GIVEN TASK: Copy the items below word for word, from the line with "You are a computer-use agent. The" through the end of the items.

....

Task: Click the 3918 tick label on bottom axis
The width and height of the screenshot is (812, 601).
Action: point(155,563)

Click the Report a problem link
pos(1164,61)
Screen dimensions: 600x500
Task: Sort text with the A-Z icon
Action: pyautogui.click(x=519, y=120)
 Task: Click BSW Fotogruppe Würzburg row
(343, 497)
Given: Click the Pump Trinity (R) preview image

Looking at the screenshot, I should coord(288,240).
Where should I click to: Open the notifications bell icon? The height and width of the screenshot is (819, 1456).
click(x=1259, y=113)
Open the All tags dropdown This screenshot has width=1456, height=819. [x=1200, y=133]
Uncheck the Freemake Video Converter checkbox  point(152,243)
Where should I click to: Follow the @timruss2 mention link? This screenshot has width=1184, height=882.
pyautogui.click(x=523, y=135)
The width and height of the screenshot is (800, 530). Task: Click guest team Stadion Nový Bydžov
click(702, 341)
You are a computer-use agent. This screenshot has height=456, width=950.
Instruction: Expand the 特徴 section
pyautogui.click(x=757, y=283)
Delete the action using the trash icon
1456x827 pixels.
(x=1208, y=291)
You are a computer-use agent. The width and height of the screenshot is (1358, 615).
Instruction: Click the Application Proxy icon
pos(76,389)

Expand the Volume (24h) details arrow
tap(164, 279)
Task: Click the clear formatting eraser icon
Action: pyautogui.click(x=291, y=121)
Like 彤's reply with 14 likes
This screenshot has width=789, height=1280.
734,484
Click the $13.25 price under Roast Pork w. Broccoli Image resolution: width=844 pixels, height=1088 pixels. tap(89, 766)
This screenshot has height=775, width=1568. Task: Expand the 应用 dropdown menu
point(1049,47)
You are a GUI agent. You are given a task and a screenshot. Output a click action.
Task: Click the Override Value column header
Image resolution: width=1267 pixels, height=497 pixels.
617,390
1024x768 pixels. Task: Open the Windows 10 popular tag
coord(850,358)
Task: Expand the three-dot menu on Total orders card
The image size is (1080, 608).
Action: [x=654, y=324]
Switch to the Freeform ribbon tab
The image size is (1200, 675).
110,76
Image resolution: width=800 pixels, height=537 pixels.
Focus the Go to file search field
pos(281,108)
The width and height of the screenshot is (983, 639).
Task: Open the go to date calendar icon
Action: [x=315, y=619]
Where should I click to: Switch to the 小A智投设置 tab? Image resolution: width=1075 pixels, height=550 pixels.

....

PROBLEM SOLUTION:
You are a computer-use agent. The width and height of the screenshot is (1358, 615).
Instruction: Click the Application Proxy icon
pos(76,389)

Expand the Volume (24h) details arrow
tap(164, 279)
Task: Click the clear formatting eraser icon
Action: pyautogui.click(x=291, y=121)
Like 彤's reply with 14 likes
This screenshot has width=789, height=1280.
734,484
Click the $13.25 price under Roast Pork w. Broccoli Image resolution: width=844 pixels, height=1088 pixels. tap(89, 766)
This screenshot has height=775, width=1568. Task: Expand the 应用 dropdown menu
point(1049,47)
You are a GUI agent. You are given a task and a screenshot. Output a click action.
Task: Click the Override Value column header
Image resolution: width=1267 pixels, height=497 pixels.
617,390
1024x768 pixels. Task: Open the Windows 10 popular tag
coord(850,358)
Task: Expand the three-dot menu on Total orders card
The image size is (1080, 608).
Action: [x=654, y=324]
Switch to the Freeform ribbon tab
The image size is (1200, 675).
110,76
Image resolution: width=800 pixels, height=537 pixels.
Focus the Go to file search field
pos(281,108)
The width and height of the screenshot is (983, 639).
Task: Open the go to date calendar icon
Action: [x=315, y=619]
Where should I click to: Switch to the 小A智投设置 tab? Image resolution: width=1075 pixels, height=550 pixels.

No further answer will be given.